> _DOKUMENT_:

Die Elektronikindustrie hat in den letzten Jahren viel Geld in (vermeintlich) neue Technologie investiert. 3D war wohl nur mässig erfolgreich und bleibt den Kinos vorbehalten. 4K ist ne heikle Sache, da die Datenmengen für verlustfreie Formate exorbitant sind. Man kann zwar (je nach Qualität des Filmaterials) alte Filme auf analogen Rollen theoretisch bis 10K abscannen, die Datenmengen die da entstehen gehen aber durch die Decke. Für was LG 8K Fernseher bringt ist mir daher schleierhaft. VR ist nun prinzipiell noch weniger Massentauglich (und gewöhnungsbedürftig) und ebenso datenintensiv, daher ist die Markteinführung so oder so gewagt. Da braucht man schon ein Konzern im Rücken der allfällige finanzielle Ausfälle stemmen kann.


----------



## Van83 (7. Januar 2016)

smutjesmooth schrieb:


> Erstmal abwarten ob sich das Teil überhaupt auf dem Markt etabliert. Wäre ja schön Scheiße wenn man sich das Teil holt und in 1-2 Jahren verstaubt es nur noch im Karton weil es gefloppt ist. In den 90ern gab es auch schon mal Virtual Reality Brillen die sich nicht durchgesetzt haben.



"In den 90ern gab es auch schon mal Virtual Reality Brillen die sich nicht durchgesetzt haben"... also ich denke das lag nur daran, weil alle abwarten wollten ob sich das Teil auf dem Markt überhaupt etabliert.


----------



## cooper79 (7. Januar 2016)

42€ versandkosten? kommt der Palmer Luckey da persönlich mit dem dpd-auto vorbei?


----------



## smutjesmooth (7. Januar 2016)

Van83 schrieb:


> "In den 90ern gab es auch schon mal Virtual Reality Brillen die sich nicht durchgesetzt haben"... also ich denke das lag nur daran, weil alle abwarten wollten ob sich das Teil auf dem Markt überhaupt etabliert.

> _AUFGABEN_:
1. Beantworte kurz drei Fragen zur Forumsdiskussion über VR-Brillen:
(a) Bis zu welcher Auflösung lassen sich alte Filme auf analogen Rollen theoretisch abscannen?
(b) Wie hoch sind die Versandkosten, die cooper79 nennt?
(c) In welchem Jahrzehnt gab es laut smutjesmooth schon einmal VR-Brillen, die sich nicht durchgesetzt haben?
2. Schreib die Forumsdiskussion über VR-Brillen weiter, und zwar mit der Antwort von smutjesmooth auf das zuletzt gezeigte Zitat.
Die Zeilen haben mit der Forumsdiskussion über VR-Brillen nichts zu tun.

> _DATENTEIL_:
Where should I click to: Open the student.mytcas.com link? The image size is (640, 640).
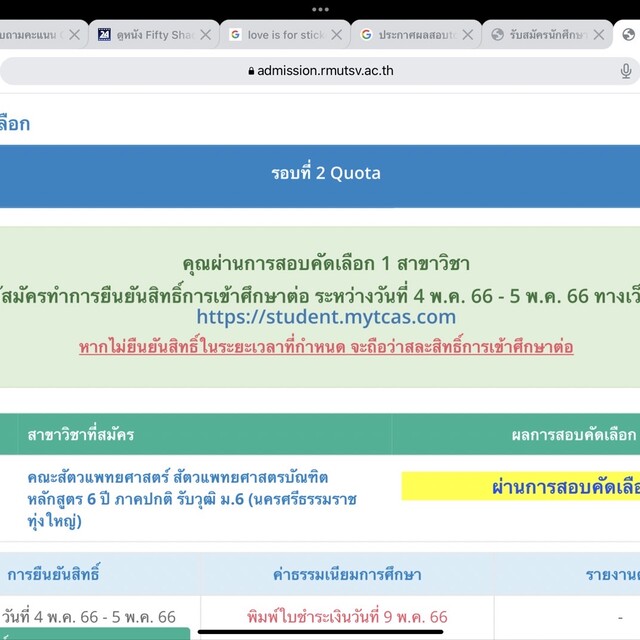pos(326,318)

> _LÖSUNGEN_:
1.
(a) Bis 10K.
(b) 42 €.
(c) In den 90ern.

2.
Es sieht ja zumindest so aus als ob sich die Oculus schon jetzt trotz des Preises sehr gut verkauft. Also gibts ja genug "Tester". Wenn das Teil dann weit verbreitet ist dürfte auch der Preis sinken.Ich muss neue Technologien nicht als Erster haben. Lieber beobachte Ich das wie es sich entwickelt und wenn es sich lohnt kann man immer noch kaufen. 
Da Ich Brillenträger bin stelle Ich mir das sowieso erstmal seltsam vor noch eine Brille über der Brille zu tragen. Es gibt aber auch noch andere ungeklärte Sachen die sich in Tests dann bestimmt beantworten.


----------



## Spassbremse (7. Januar 2016)

Vorhersage:

Für viele Konsumenten zu hoher Preis -> wenige Käufer -> wenig Verbreitung -> geringes Interesse der Branche, Content zu liefern -> ein weiteres nutzloses Stück "VR"-Hardware, das der Enthusiast sich in die Vitrine stellen kann.

Ergo: 

Megaflop.


----------



## Van83 (7. Januar 2016)

smutjesmooth schrieb:


> Es sieht ja zumindest so aus als ob sich die Oculus schon jetzt trotz des Preises sehr gut verkauft. Also gibts ja genug "Tester". Wenn das Teil dann weit verbreitet ist dürfte auch der Preis sinken.Ich muss neue Technologien nicht als Erster haben. Lieber beobachte Ich das wie es sich entwickelt und wenn es sich lohnt kann man immer noch kaufen.
> Da Ich Brillenträger bin stelle Ich mir das sowieso erstmal seltsam vor noch eine Brille über der Brille zu tragen. Es gibt aber auch noch andere ungeklärte Sachen die sich in Tests dann bestimmt beantworten.



Alles eine Frage des Geldes was..  Ich persönlich warte auch erstmal ab. Eventuell bieten Media Markt und andere es zum Testen an (hat auch schon bei der Wii geklappt). Ist sonst wirklich viel Geld für die Katze im Sack.


----------



## linktheminstrel (7. Januar 2016)

es ist immer noch zu früh, um die sachen massentauglich zu fabrizieren. zudem benötigt man ja auch extreme rechenleistung, um spiele, die sonst schon fordernd für stndard-pc's sind flüssig in vr spielen zu können.


----------



## CryPosthuman (7. Januar 2016)

ten10 schrieb:


> Falsch - ich habe eine DK2 - keine Kickstarter-DK1 - und nur diese sind die Unterstützer der ersten Stunde und bekommen ein CV1 geschenkt.



Ah ok, so genau wusste ichs nicht. 
Dann haben die Leute aber wirklich ein mega Schnäppchen gemacht!


----------



## Holyangel (7. Januar 2016)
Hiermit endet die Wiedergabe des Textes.